• [PROVIDED DATA]:
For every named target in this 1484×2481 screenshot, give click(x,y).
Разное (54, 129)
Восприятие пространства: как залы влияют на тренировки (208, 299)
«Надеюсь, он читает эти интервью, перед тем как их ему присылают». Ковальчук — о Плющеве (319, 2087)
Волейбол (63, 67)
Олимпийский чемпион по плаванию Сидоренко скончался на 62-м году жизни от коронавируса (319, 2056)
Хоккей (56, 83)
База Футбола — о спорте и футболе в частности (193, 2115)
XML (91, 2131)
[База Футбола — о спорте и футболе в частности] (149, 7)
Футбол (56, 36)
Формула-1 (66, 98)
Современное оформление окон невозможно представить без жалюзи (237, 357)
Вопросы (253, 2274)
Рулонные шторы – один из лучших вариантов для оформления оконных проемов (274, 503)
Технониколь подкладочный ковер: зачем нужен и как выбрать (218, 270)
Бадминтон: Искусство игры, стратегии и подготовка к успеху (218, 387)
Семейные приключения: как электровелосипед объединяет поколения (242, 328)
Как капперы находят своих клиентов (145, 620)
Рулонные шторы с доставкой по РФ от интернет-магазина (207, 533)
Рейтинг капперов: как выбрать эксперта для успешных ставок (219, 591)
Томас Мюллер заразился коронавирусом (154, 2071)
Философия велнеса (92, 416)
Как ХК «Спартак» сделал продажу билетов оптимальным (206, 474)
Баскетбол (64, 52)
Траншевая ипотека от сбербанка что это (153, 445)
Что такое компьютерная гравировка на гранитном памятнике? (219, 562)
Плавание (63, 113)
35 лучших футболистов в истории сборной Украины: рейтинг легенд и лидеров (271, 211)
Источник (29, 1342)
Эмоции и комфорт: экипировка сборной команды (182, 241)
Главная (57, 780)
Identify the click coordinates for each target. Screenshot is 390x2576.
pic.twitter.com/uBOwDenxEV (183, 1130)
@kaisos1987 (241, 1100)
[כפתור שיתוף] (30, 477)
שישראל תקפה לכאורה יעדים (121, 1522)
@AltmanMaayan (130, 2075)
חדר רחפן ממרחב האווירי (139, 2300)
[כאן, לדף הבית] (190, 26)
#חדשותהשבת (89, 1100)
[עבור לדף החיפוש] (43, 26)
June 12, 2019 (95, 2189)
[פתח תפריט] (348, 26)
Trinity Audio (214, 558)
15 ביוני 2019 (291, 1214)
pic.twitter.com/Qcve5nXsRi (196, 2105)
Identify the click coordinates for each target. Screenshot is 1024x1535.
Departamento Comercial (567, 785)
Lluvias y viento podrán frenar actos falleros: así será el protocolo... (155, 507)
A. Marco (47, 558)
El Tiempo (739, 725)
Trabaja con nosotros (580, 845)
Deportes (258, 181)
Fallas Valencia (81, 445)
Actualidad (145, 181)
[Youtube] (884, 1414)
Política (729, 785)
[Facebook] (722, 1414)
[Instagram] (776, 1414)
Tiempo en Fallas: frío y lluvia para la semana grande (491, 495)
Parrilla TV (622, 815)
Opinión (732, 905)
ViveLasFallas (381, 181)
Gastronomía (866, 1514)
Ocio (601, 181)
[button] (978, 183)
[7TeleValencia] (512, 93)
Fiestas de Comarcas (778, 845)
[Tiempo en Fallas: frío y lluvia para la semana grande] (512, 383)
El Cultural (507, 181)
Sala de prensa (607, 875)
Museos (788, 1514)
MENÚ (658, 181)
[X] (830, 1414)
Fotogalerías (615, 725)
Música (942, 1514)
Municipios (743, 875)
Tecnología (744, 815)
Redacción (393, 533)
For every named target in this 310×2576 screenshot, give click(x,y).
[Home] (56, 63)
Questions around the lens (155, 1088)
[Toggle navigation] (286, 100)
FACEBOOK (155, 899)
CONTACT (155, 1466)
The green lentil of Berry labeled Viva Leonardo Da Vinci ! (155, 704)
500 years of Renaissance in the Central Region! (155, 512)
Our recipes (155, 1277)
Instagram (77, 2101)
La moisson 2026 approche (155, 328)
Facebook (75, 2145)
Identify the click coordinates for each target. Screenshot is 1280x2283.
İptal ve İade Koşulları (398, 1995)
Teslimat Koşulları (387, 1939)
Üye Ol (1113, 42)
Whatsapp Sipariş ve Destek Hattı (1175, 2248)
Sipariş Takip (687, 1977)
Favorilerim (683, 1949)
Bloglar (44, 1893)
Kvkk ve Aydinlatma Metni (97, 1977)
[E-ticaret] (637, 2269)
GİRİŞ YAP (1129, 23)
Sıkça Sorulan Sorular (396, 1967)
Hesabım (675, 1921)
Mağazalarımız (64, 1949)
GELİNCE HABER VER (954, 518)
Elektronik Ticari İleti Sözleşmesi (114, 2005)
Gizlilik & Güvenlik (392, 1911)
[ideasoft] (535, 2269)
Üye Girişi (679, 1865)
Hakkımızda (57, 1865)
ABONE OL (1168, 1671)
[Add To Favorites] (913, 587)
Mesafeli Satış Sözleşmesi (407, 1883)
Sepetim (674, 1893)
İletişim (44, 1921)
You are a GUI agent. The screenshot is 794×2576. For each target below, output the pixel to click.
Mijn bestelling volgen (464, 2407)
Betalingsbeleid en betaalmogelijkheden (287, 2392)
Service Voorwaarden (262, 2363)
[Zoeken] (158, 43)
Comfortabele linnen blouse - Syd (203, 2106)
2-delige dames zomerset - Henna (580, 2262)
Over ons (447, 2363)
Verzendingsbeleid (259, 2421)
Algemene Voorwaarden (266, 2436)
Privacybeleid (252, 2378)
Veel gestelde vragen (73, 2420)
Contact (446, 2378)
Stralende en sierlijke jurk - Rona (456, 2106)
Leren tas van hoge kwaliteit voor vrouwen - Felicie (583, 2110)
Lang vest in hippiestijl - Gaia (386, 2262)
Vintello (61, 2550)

• [THE TASK]: Copy out the listing above, line by line and exactly, from its first line to the line holding "Волейбол (63, 67)", inclusive.

• [SOLUTION FOR THIS PROBLEM]:
For every named target in this 1484×2481 screenshot, give click(x,y).
Разное (54, 129)
Восприятие пространства: как залы влияют на тренировки (208, 299)
«Надеюсь, он читает эти интервью, перед тем как их ему присылают». Ковальчук — о Плющеве (319, 2087)
Волейбол (63, 67)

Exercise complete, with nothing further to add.